───── DATA SHOWN ─────
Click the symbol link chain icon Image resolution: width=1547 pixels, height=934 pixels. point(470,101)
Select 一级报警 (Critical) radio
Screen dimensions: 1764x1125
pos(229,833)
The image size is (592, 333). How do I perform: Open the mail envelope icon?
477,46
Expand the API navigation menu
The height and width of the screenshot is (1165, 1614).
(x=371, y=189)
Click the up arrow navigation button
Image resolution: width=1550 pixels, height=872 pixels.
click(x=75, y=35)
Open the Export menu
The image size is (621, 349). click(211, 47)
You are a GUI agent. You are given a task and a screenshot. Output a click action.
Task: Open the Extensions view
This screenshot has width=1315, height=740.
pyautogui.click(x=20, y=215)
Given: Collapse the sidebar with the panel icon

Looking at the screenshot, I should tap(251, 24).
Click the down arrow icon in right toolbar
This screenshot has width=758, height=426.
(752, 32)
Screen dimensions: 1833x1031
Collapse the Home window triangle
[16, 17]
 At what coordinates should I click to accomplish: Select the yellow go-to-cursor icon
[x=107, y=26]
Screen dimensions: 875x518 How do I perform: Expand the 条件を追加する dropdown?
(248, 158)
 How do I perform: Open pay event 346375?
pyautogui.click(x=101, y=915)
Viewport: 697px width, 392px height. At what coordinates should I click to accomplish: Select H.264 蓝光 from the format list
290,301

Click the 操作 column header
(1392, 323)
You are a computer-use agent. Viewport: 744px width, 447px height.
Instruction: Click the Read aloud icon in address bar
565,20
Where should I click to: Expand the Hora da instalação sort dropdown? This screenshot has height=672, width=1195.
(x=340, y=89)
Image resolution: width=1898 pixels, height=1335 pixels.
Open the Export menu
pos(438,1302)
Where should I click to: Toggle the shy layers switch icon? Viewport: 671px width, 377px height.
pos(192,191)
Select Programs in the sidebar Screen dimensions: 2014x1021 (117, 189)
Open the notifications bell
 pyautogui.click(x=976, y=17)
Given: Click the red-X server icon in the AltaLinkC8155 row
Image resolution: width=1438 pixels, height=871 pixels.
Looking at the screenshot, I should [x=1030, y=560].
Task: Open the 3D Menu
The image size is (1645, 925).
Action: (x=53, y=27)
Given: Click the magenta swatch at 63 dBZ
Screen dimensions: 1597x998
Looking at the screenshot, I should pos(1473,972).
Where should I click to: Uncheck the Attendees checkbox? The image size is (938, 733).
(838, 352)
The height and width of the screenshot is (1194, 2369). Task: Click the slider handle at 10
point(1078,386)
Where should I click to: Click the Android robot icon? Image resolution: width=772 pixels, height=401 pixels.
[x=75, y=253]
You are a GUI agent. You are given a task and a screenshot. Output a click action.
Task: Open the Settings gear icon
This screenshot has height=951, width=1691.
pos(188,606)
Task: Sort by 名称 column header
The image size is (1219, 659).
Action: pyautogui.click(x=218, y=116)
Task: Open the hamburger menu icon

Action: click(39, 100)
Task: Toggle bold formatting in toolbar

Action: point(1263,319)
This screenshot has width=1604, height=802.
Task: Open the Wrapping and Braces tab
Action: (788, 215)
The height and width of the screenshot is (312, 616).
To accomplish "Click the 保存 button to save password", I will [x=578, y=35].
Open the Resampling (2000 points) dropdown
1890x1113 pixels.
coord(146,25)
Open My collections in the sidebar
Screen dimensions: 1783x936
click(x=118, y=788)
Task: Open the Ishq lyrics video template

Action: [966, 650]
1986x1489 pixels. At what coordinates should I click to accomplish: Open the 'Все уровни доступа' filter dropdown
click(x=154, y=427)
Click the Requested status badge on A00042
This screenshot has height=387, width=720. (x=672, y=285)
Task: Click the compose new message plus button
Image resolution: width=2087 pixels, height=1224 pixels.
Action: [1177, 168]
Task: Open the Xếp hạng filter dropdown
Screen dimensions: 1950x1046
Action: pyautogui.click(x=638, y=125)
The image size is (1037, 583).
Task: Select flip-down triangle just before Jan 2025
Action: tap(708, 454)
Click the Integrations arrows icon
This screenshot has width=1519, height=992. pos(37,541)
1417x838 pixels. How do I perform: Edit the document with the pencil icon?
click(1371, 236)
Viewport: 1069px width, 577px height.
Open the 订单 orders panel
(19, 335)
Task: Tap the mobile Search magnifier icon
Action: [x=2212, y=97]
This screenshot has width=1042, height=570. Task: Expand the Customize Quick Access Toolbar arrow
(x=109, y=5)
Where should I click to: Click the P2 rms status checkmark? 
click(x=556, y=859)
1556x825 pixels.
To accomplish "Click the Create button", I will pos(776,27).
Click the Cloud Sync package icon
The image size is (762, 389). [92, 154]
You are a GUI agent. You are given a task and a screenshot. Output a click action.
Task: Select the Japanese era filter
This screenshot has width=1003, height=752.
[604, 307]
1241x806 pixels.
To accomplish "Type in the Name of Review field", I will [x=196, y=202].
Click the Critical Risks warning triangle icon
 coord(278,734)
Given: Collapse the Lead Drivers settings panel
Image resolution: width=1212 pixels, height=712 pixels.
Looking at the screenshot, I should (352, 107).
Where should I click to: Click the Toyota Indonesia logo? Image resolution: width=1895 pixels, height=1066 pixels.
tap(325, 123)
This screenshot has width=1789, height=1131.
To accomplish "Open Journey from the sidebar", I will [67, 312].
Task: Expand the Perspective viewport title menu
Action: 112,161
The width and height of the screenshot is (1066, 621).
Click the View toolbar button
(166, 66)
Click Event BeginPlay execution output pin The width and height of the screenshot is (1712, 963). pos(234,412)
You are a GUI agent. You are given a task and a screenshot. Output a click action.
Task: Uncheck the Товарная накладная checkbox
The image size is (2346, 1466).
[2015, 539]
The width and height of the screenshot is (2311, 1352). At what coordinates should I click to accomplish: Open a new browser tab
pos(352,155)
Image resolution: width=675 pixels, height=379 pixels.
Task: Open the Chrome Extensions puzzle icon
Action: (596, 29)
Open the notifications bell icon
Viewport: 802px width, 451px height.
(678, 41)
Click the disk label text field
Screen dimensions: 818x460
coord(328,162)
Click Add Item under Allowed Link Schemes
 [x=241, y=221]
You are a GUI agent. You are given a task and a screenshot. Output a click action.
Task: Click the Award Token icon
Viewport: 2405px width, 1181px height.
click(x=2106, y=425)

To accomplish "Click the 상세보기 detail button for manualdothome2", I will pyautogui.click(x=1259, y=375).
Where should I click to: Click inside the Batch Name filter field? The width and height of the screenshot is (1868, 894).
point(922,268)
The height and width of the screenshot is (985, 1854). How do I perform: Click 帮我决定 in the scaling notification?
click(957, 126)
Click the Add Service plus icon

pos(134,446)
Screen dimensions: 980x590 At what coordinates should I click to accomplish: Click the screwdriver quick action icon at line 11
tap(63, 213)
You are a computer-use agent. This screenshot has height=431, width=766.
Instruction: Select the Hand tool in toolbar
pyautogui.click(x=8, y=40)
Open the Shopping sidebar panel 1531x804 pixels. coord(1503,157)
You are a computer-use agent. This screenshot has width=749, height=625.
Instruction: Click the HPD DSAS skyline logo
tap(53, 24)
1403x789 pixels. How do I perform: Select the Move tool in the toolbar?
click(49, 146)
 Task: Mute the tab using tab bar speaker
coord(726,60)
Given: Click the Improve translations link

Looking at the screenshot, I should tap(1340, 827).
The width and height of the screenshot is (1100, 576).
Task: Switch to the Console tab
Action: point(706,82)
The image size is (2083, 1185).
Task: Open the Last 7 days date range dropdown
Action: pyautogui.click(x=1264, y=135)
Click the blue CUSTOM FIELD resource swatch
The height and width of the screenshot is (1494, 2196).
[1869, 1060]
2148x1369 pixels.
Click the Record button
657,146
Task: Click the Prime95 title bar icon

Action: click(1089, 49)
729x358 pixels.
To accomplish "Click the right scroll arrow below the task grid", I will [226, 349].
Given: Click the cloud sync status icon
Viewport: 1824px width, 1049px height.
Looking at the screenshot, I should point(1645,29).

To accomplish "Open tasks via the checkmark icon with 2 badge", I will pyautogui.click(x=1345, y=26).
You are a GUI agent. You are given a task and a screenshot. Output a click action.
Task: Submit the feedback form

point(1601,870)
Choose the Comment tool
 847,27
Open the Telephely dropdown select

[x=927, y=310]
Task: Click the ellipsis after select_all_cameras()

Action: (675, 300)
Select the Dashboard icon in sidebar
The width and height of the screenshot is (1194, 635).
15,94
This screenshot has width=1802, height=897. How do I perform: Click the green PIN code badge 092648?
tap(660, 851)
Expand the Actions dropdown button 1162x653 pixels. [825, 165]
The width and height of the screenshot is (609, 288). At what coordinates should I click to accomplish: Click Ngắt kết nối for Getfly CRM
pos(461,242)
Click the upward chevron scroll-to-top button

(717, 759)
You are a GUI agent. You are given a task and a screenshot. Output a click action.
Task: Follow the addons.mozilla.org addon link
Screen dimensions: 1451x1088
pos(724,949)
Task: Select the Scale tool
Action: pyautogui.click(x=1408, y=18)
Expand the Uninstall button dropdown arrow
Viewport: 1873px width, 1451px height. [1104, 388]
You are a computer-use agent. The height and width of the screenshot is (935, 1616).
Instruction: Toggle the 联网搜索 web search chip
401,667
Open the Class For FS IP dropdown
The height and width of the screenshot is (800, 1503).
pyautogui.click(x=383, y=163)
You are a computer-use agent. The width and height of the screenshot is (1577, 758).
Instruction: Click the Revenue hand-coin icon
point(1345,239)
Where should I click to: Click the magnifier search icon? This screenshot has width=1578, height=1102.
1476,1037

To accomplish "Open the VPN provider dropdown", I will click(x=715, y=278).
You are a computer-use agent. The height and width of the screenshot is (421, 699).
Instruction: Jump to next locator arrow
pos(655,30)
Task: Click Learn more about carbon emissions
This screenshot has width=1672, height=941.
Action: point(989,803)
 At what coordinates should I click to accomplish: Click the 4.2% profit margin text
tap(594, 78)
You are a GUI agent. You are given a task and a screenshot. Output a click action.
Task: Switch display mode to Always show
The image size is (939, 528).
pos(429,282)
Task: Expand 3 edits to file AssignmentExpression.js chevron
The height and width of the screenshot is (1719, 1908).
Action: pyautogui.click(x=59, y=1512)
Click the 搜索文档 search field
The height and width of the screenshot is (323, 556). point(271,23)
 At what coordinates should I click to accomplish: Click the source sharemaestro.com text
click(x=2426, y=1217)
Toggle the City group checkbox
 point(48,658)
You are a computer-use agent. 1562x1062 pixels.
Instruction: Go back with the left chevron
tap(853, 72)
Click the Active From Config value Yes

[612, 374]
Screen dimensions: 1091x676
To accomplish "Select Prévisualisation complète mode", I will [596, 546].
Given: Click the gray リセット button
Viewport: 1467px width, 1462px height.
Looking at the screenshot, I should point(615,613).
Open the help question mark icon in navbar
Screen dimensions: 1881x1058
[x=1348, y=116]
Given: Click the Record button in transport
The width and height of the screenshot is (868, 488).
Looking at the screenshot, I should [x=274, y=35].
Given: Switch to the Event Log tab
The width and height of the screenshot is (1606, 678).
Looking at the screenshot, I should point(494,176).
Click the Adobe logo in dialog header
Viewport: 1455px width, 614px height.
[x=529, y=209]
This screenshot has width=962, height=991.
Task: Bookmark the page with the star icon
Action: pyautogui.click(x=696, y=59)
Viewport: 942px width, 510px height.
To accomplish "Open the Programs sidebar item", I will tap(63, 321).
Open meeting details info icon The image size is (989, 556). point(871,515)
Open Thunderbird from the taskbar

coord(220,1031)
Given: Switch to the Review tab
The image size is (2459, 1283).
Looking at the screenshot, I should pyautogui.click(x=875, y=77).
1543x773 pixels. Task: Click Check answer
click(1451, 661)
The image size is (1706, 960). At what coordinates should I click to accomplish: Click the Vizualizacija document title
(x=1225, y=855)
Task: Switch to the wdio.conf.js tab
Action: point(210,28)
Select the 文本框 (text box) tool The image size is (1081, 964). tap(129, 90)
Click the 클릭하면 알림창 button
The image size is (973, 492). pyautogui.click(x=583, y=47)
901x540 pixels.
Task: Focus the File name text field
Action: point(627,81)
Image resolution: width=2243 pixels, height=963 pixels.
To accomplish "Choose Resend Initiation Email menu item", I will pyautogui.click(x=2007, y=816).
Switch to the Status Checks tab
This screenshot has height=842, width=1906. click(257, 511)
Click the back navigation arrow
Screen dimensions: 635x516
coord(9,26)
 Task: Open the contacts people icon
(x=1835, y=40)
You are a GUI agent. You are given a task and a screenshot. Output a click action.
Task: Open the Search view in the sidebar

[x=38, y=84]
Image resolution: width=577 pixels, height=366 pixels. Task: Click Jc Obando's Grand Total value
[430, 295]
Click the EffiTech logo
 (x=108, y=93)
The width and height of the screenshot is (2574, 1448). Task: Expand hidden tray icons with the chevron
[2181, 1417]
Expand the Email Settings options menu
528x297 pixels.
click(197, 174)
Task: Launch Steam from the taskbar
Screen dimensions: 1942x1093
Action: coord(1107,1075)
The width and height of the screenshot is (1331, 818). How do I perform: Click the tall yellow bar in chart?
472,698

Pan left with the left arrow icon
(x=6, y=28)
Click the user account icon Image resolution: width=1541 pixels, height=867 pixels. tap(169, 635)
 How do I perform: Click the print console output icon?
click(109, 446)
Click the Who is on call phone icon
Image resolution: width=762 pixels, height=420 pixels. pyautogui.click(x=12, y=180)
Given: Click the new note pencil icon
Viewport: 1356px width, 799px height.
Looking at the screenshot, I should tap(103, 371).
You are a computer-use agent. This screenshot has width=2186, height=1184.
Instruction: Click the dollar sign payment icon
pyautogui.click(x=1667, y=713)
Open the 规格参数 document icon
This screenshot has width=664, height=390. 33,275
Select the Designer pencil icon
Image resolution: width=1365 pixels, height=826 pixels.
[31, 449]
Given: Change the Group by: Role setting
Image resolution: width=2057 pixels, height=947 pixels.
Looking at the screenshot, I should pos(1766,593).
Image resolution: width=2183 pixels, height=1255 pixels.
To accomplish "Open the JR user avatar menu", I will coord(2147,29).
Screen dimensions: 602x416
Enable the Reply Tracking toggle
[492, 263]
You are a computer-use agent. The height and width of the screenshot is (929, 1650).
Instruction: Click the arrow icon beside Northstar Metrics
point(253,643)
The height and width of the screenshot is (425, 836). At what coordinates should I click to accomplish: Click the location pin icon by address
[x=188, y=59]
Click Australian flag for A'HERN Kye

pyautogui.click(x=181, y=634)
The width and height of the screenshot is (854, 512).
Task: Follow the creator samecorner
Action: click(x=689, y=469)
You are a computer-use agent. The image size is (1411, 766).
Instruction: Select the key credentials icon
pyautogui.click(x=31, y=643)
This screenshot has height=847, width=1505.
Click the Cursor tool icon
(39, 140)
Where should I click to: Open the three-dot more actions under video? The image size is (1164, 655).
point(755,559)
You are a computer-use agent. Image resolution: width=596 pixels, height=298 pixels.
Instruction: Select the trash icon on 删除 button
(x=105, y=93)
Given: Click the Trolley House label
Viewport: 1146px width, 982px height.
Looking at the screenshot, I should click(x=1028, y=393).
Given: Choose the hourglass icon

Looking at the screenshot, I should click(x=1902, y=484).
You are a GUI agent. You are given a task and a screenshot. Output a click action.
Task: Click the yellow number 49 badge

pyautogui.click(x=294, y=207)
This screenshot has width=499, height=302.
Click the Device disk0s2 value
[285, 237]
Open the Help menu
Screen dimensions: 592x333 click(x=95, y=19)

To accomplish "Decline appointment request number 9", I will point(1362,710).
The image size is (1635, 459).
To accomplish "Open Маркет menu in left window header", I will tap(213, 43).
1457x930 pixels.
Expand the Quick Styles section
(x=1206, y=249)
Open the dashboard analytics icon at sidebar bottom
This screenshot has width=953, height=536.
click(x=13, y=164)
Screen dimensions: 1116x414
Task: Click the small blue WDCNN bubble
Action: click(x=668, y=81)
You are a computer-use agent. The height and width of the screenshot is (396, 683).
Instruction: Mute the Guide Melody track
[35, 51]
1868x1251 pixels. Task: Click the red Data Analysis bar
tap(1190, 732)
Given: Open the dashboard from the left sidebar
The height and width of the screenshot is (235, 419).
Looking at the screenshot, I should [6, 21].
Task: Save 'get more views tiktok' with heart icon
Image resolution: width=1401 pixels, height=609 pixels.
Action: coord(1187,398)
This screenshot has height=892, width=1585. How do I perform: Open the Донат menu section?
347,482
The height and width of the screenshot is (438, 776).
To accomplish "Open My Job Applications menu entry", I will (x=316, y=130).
─────
§ **WORK ITEM**
I'd like the number of lines above that contain the word "mode", and nothing besides that number.

§ **TASK SOLUTION**
2